- [Exercise objective]:
Please rewrite the paragraph of the court opinion below that begins "Additionally, employer claims" as a short bulleted list, keeping its main facts.

- [Document segment]:

The issue of whether an employer is liable under respondeat superior for an employee therapist's sexual misconduct is one of first impression for Missouri courts. We note, however, several jurisdictions have examined this issue and found the employer not liable. 4 We hold that employer is not liable under respondeat superior for damages resulting from Dr. Bouzrara's sexual relations with plaintiff P.S. because he was not acting within the scope and course of his employment as a therapist. We conclude the trial court erred in denying employer's motions for directed verdict and judgment notwithstanding the verdict because employer is not vicariously liable as a matter of law.

Additionally, employer claims the trial court erred in submitting a modified version of MAI 13.03 [1990 Revision] which defines the scope of employment in situations where the dual purpose doctrine applies. Employer argues MAI 13.02 [1978 Revision] stated the proper scope of employment. We have found, as a matter of law, that Dr. Bouzrara's acts of intentional sexual misconduct were not done in the furtherance of employer's business. Therefore, Dr. Bouzrara's acts were beyond the scope of his employment as defined by either MAI 13.02 or MAI 13.03. This point is moot.

Finally, employer argues that plaintiffs' verdict director for negligent hiring, Instruction 10, failed to instruct the jury to find that a particular act or omission caused plaintiffs' injuries. Employer claims Instruction 10 gave the jury a "roving commission" to speculate and determine in what manner employer negligently hired Dr. Bouzrara.

- [Dataset content]:

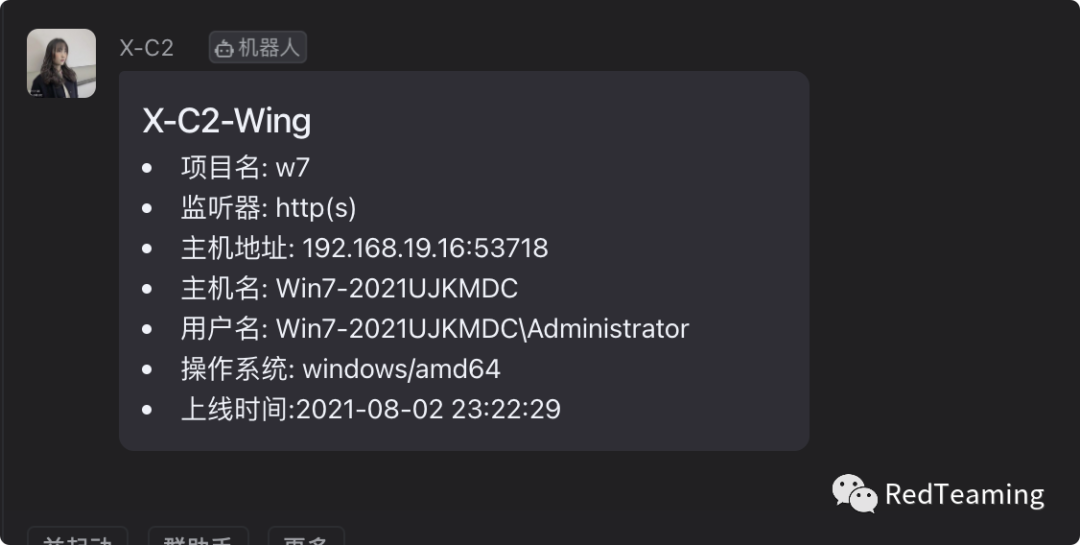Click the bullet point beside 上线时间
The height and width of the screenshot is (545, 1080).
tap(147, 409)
---
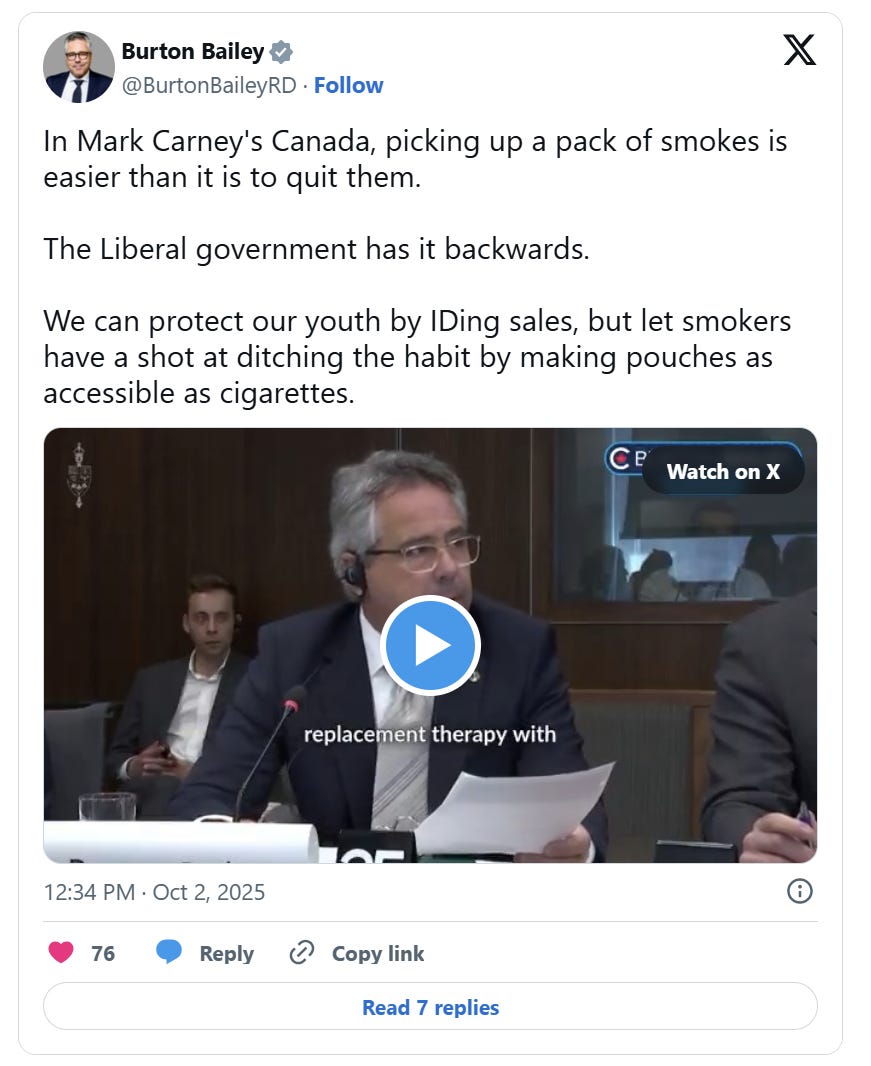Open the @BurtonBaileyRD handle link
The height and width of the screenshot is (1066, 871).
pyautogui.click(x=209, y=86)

- [Task output]:
- Employer claims the trial court erred by submitting a modified MAI 13.03 [1990 Revision], which defines scope of employment where the dual purpose doctrine applies.
- Employer argues that MAI 13.02 [1978 Revision] stated the proper scope of employment.
- The court has found, as a matter of law, that Dr. Bouzrara's intentional sexual misconduct was not done in furtherance of employer's business.
- His acts were therefore beyond the scope of his employment under either MAI 13.02 or MAI 13.03.
- The point is moot.